El trenecito "Chipi-Chipi", que es propiedad de la Asociación Orizaba Propone (AOPAC) y que hace recorridos para mostrar los lugares turísticos de la ciudad, está sin prestar su servicio; también fue guardado después del operativo para sacar de circulación el transporte “Gallo”, propiedad del Ayuntamiento.
Es de resaltar que este trenecito lo adquirió AOPAC, todos los días hace sus recorridos por la ciudad para mostrar los lugares más emblemáticos de Pluviosilla; no hace parada en ningún lugar.
El dinero que se obtiene de los recorridos de éste se va directamente a las arcas de la Asociación, que es la que auspicia el Programa de Niños con Cáncer.
En pasadas entrevistas el presidente de esta asociación, Hugo Chahín Maluly, resaltó que el dinero de los recorridos, si bien es cierto se ocupa en parte para el Programa de Niños con Cáncer, también para terminar de pagar el trenecito que fue adquirido en euros.

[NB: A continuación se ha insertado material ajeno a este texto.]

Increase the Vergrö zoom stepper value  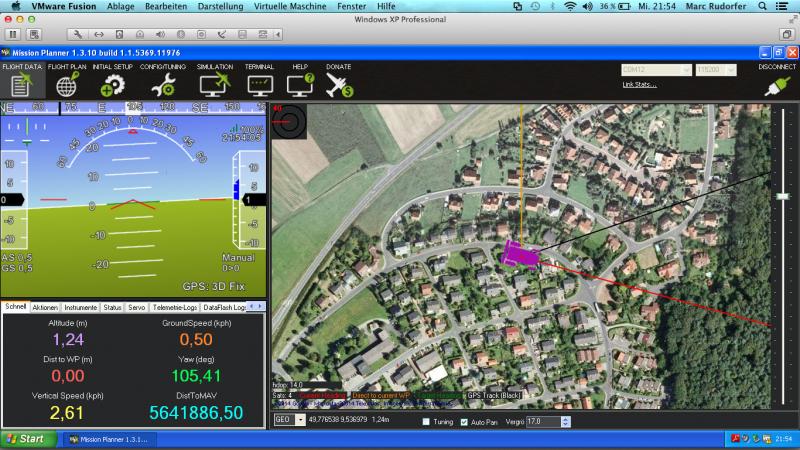(565, 419)
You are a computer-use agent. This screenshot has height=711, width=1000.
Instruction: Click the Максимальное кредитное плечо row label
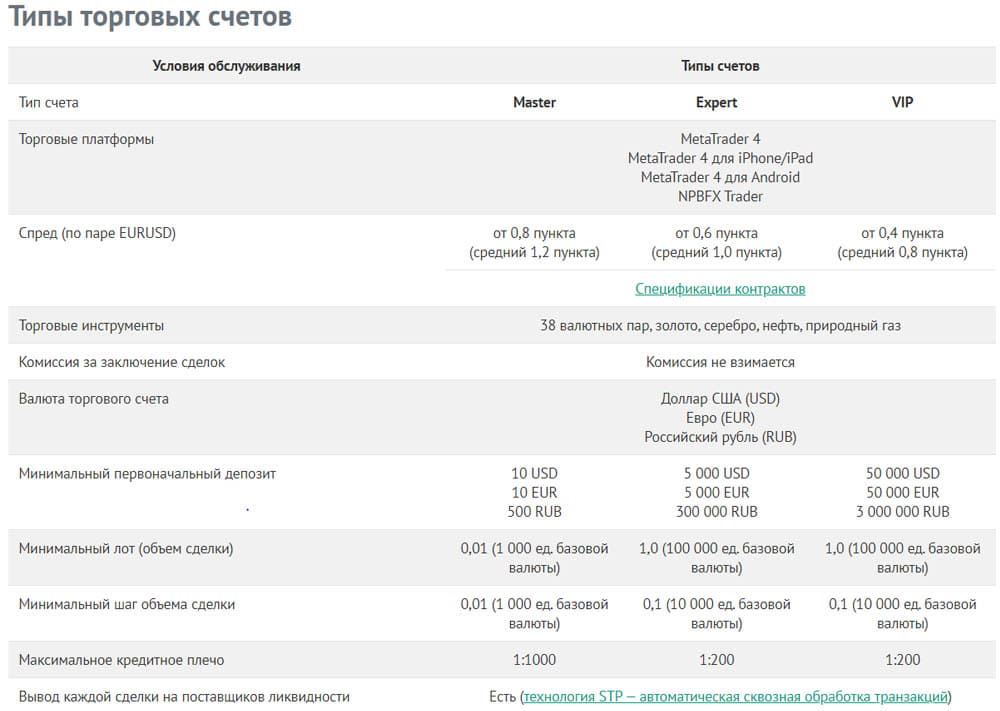(x=122, y=660)
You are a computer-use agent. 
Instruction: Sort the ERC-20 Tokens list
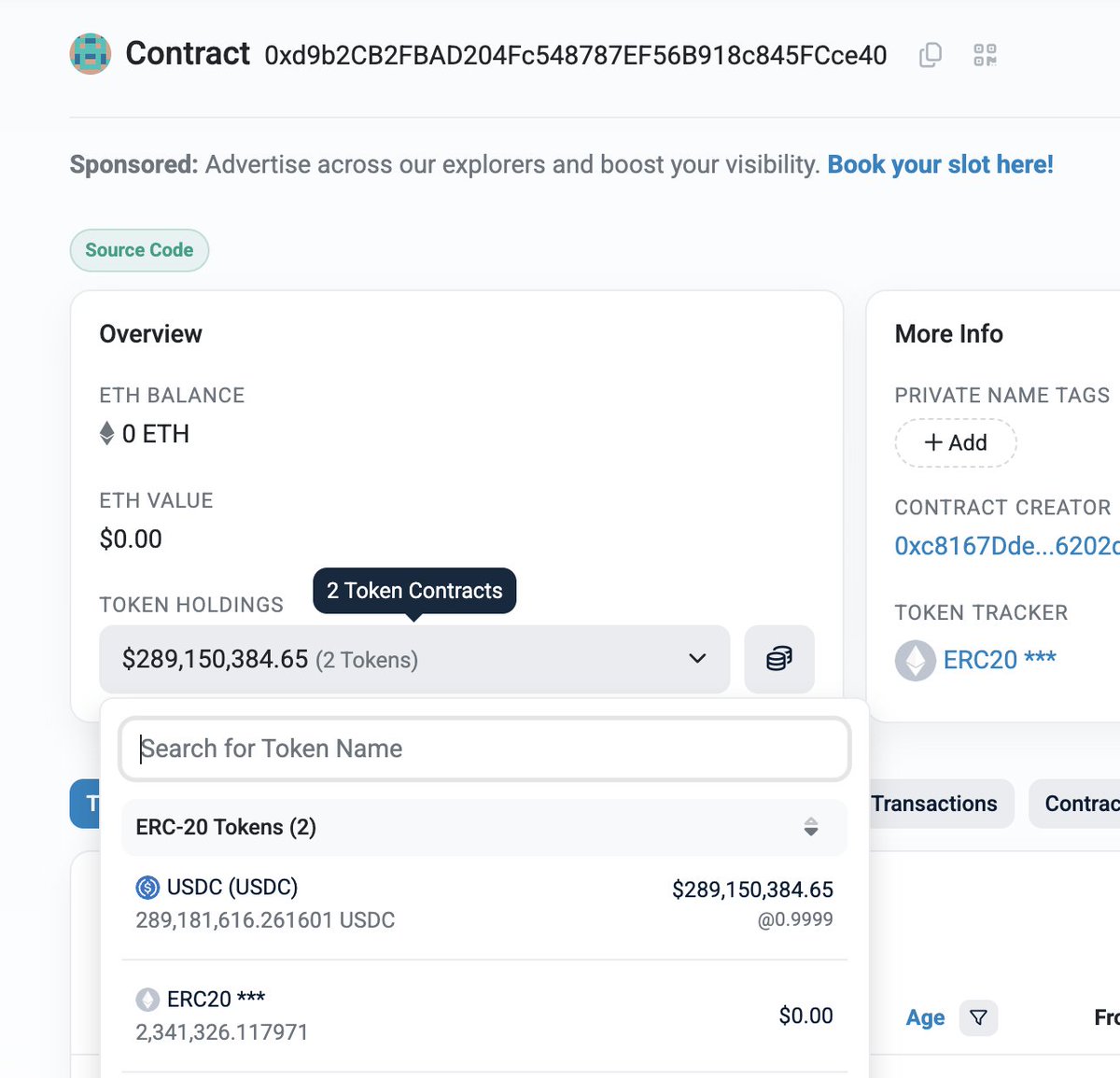click(x=810, y=827)
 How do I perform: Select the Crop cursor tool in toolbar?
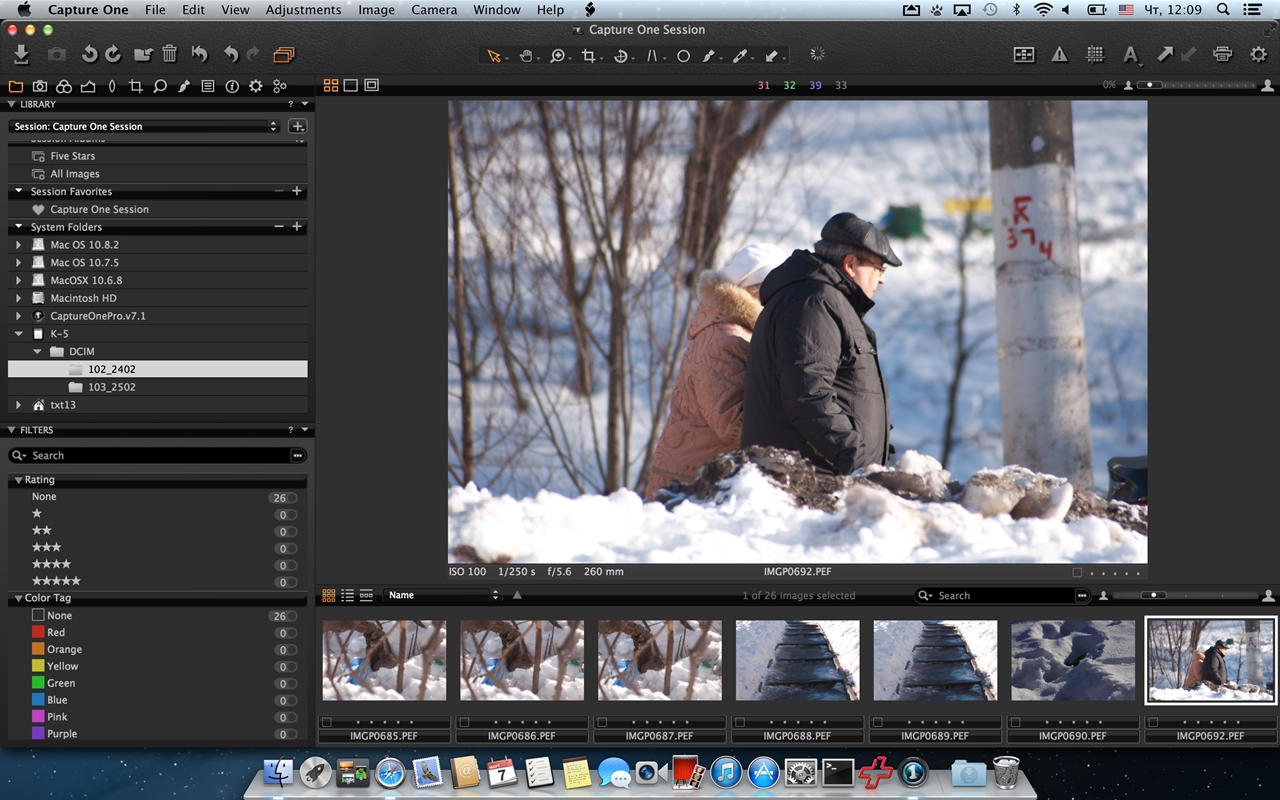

Sin embargo, ahora los ciudadanos se han cuestionado por qué se decidió encerrarlo en el Poliforum Mier y Pesado, luego de que tres unidades de los “Gallo” fueran sacadas de circulación por parte de la Dirección General de Transporte del Estado, pues el tren no es propiedad del Ayuntamiento.
Y lo único que está provocando que no salga a hacer sus recorridos, es disminuir los ingresos económicos para este programa que se encarga de ayudar a menores de edad desde recién nacidos hasta los 18 años de edad, que enfrentan el cáncer en alguno de sus tipos.